Succession’s new fourth season is perfection

Graphic+courtesy+of+The+Times

Graphic courtesy of The Times

“Succession” returned for its final season on March 26, 2023. The hit award-winning HBO show stars Jeremy Strong (Kendall), Sarah Snook (Shiv), Brian Cox (Logan), Kieran Culkin (Roman), Matthew Macfadyen (Tom) and Nicholas Braun (Greg) as the Roy family, a powerful clan heading one of the biggest media conglomerates in the world. A biting social satire that is able to combine nasty and obscene comedy with intense drama, “Succession” is undeniably one of the best shows running at the moment. 

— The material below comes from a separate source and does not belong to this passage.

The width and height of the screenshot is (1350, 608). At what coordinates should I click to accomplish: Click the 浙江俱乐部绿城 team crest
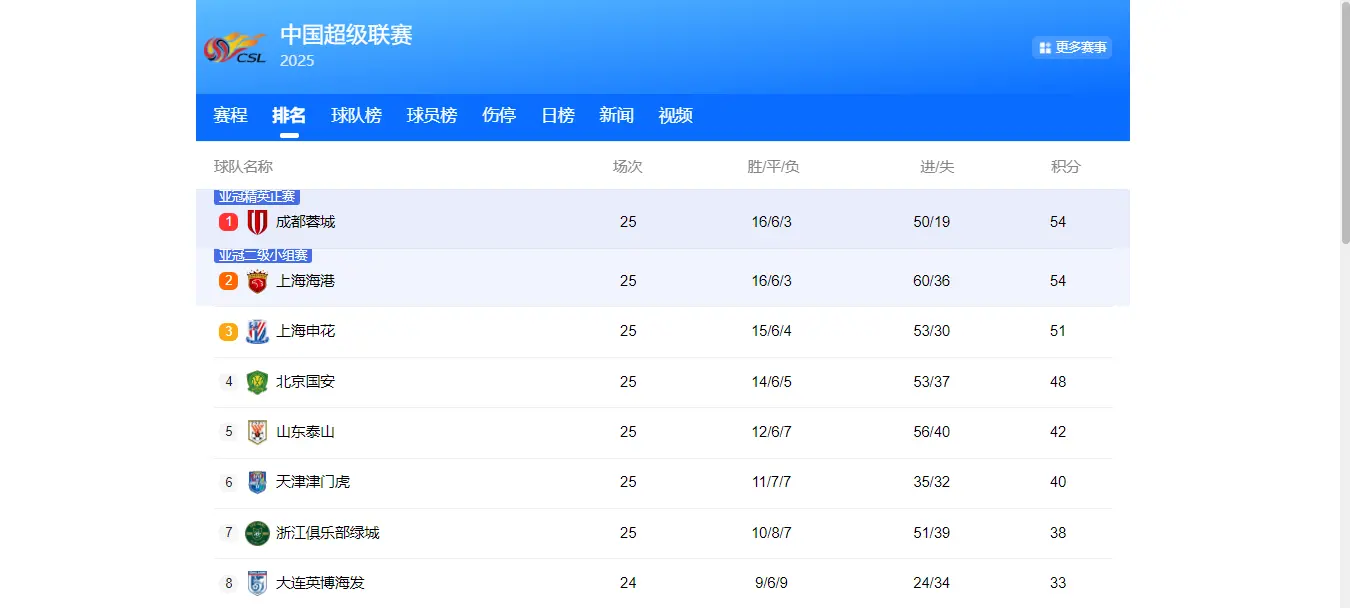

Season 1 to season 3 centered mostly on the relationships the children (Shiv, Kendall and Roman) have with each other and their father (Logan). These filial dynamics were set against a backdrop of high stakes financial dealings, vicious corporate culture and political corruption. In Season 1, the main plotline centers around the question of who will grab the top spot at the company, after Logan, the CEO, has a stroke. Kendall and Roman become CEO and COO, respectively, and they try to save their company, both in their own style and with their own motivations. Season 2’s plot focuses on the family’s new mission: acquiring a rival company, PGM. Shiv’s role as the sole daughter and also a major political tycoon becomes more central to the family dynamic, especially when Logan secretly offers her the role of the successor. Season 3 follows with the attempted acquisition of another company; tensions arise and the family breaks out into a civil war as each member tries to secure an ally in the grand political and financial web of conglomerates. Betrayal follows betrayal, as the Roys desperately try to climb to the top, often over each other. 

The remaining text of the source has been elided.